1 Installation
If you create a new ubiquo project with the ubiquo gem you already have the translate plugin installed and available. For an existing project, follow the README instructions present at the repository: http://github.com/gnuine/translate
2 Using translate
2.1 Web UI
You can use access to the UI by default on a URL like: http://localhost:3000/translate

In the screenshot we were translating from English to Spanish. The first key is activerecord.attributes.activity_info.action with the value in the original language ‘Action’, and the current value for spanish ‘Acción’.

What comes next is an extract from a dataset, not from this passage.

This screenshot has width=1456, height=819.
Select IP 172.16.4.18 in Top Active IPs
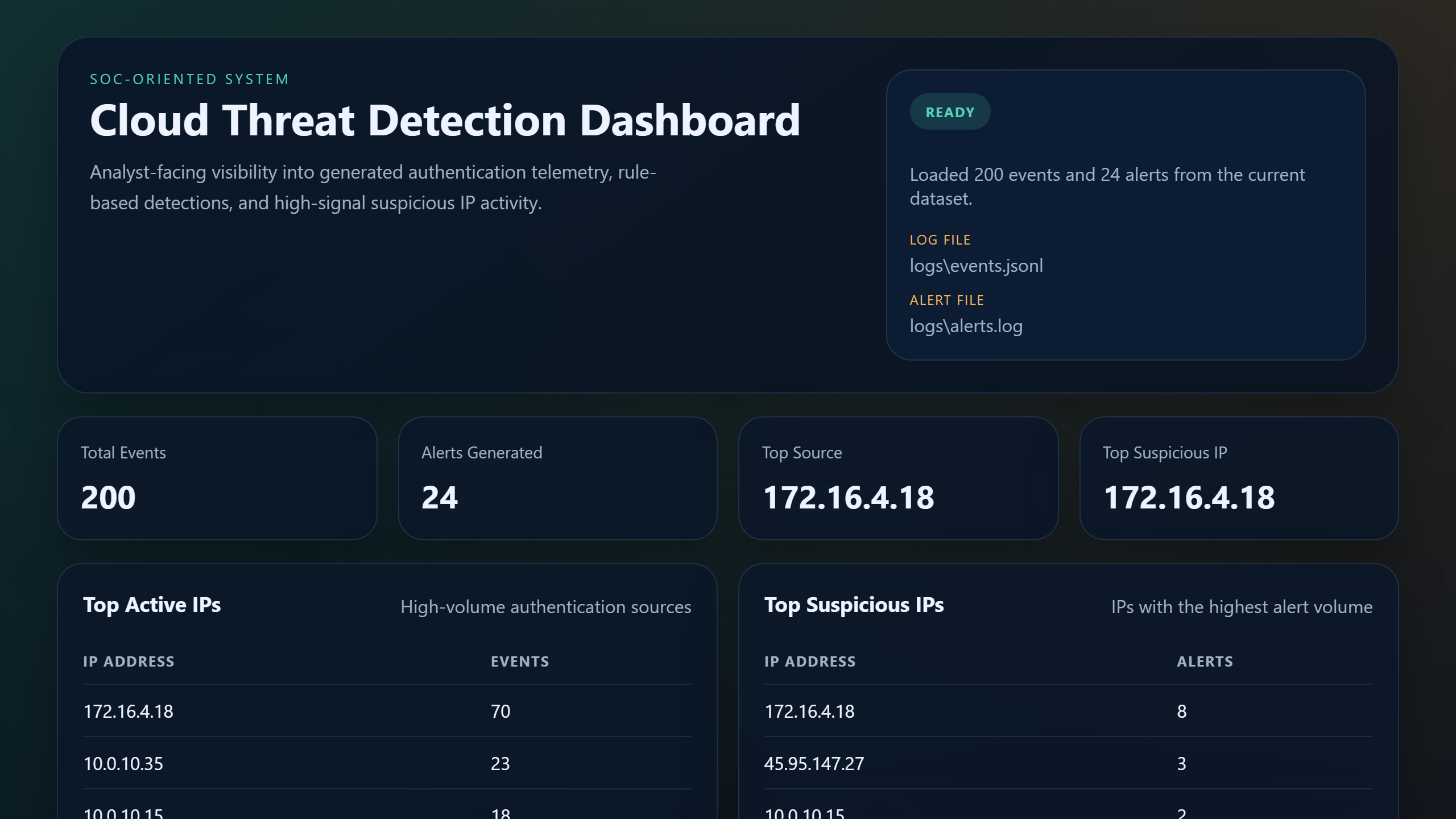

We can change ‘Acción’ for another term and save to filesystem using the “Save Translations” button. We would save all keys updating a YAML file depending on the translation mode explained later.
2.1.1 Filtering
Apart from translating, this plugin is useful to view which keys have not been translated yet. The most important areas in the filtering form are the from and to selector. You must choose which locales you are in interested in.
2.2 Translation modes
This modification saves the translations acording to a configurable mode. You would not probably need to change it. By default you can configure the mode with a specific setting:
Ubiquo::Config.set(:translate_mode, :origin)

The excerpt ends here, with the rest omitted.